For my group? Definitely not, truth be told. DIsorganised information spread through dozens of poorly-organised and utterly unreliably arranged PDFs? That's actually worse than books in many ways, because so few tablets and phones handle PDFs with true grace (to be fair, even on computers they aren't wonderful).
No character generator/record would be particularly insane, given how simple they are and how long they've been around.
If WotC doesn't do it, someone else will, and then either WotC will have to engage in a legal battle to make their own overall product utility worse (lowering people's opinion of them and the value of their game), or will have to let someone else make any money of it and dictate it's pace of development and so on.
On a serious note: how many people do you think are out there who:
1) Are not currently DDI subscribers AND
2) Would subscribe to a 5e DDI?
Because that's the number that needs to be high enough to justify the investment in developing new 5e tools. And I just can't see it myself.
I don't think they really need new tools, but at a minimum they need to make a copy of the tools and put the 5E info into them. That said, developing new tools, including apps, would be a tiny investment for the potential reward - we're talking hundreds of thousands in exchange for potentially millions and millions. Everyone at my gaming table(s) has a smartphone or tablet, most of them use it for some kind of in-game function, and tons of them use shoddy 3rd-party apps that an proper developer could out-do easily.
Also your 1) isn't quite right, because no 5E DM/player is going to *keep* paying for the DDI unless it contains 5E info.
I would also suggest that if they really to make $$$, it easy - develop proprietary apps which access the DDI information, and which work really well in a simple and fast way. That is a deeply non-challenging proposition, from a programming perspective. It is low-hanging fruit.
(Okay, technically there's also the number of people who are current DDI subscribers and who would definitely cancel unless 5e tools were added. But if they're still subscribing now when the only thing in DDI is the 4e tools, it's hard to imagine they'd cancel en masse without dedicated 5e support.

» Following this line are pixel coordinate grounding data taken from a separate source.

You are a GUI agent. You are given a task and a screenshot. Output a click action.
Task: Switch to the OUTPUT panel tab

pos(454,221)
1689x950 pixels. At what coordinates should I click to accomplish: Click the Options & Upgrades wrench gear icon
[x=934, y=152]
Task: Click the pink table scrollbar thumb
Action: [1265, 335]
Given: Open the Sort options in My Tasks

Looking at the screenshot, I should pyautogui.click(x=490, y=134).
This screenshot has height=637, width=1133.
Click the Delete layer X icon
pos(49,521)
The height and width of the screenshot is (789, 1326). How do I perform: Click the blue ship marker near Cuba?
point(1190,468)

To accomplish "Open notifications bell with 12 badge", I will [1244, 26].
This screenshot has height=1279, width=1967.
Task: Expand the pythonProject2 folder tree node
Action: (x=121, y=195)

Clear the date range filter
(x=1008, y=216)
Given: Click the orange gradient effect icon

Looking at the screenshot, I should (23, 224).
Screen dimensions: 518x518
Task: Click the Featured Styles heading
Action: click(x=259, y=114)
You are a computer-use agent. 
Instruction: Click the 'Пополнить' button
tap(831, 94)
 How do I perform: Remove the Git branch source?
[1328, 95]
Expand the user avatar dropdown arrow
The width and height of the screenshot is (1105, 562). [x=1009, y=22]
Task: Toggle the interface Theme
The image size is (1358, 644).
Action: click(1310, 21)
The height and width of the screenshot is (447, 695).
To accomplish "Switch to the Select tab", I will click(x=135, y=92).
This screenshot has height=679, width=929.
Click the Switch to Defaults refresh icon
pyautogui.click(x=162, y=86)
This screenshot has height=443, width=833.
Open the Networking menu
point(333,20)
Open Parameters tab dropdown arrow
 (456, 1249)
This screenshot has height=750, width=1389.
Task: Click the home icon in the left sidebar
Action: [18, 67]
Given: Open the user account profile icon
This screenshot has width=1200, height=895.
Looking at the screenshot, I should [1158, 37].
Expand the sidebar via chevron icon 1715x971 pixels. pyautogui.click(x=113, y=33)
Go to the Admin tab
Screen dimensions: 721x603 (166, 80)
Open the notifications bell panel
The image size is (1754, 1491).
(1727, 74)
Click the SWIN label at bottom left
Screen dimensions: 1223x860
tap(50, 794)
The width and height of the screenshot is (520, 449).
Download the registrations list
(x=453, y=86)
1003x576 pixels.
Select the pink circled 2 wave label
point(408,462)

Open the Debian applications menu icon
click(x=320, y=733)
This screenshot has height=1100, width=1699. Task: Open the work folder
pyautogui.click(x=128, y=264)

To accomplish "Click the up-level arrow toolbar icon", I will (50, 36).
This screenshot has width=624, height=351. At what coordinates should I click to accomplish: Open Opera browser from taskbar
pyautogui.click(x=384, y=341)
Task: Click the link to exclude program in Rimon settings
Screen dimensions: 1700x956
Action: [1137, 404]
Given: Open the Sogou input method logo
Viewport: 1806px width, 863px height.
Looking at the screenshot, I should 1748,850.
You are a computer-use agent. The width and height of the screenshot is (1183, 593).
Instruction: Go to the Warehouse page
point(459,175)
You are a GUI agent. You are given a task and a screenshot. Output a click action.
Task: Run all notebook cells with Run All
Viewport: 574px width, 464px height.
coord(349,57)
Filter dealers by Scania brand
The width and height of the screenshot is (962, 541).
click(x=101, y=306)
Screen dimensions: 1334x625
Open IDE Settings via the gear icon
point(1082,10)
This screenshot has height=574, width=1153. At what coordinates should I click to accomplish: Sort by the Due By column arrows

I might, of course, be wrong.)
I know you're wrong on this issue, because I'm one of the people who will cancel if they don't support 5E with the DDI, but I want to play 5E. There is no reason I would keep paying for the 4E service if I stopped playing 4E. Indeed, if I stopped playing 4E, and 5E wasn't supported by something along the lines of the DDI (not just shoddy PDFs - and there is really no other kind of PDF associated with RPGs in my experience), then I'd probably go play another game entirely.
Honestly, I will be quite surprised if any setting other than Forgotten Realms gets in-print support from WotC for 5e. It's just about possible that they might license out a few other settings, but I suspect the bulk of the rest (and any new settings) will be presented in DDI... assuming they do indeed resume the eMags.
I think there's a real market for collector's edition-type setting boxes with fancy maps, colourful books and so on, and one that is largely untapped, but that is, I will admit, my opinion, and not any kind of demonstrated fact. So I think supporting only the FR in print might be a tad silly, in the long run.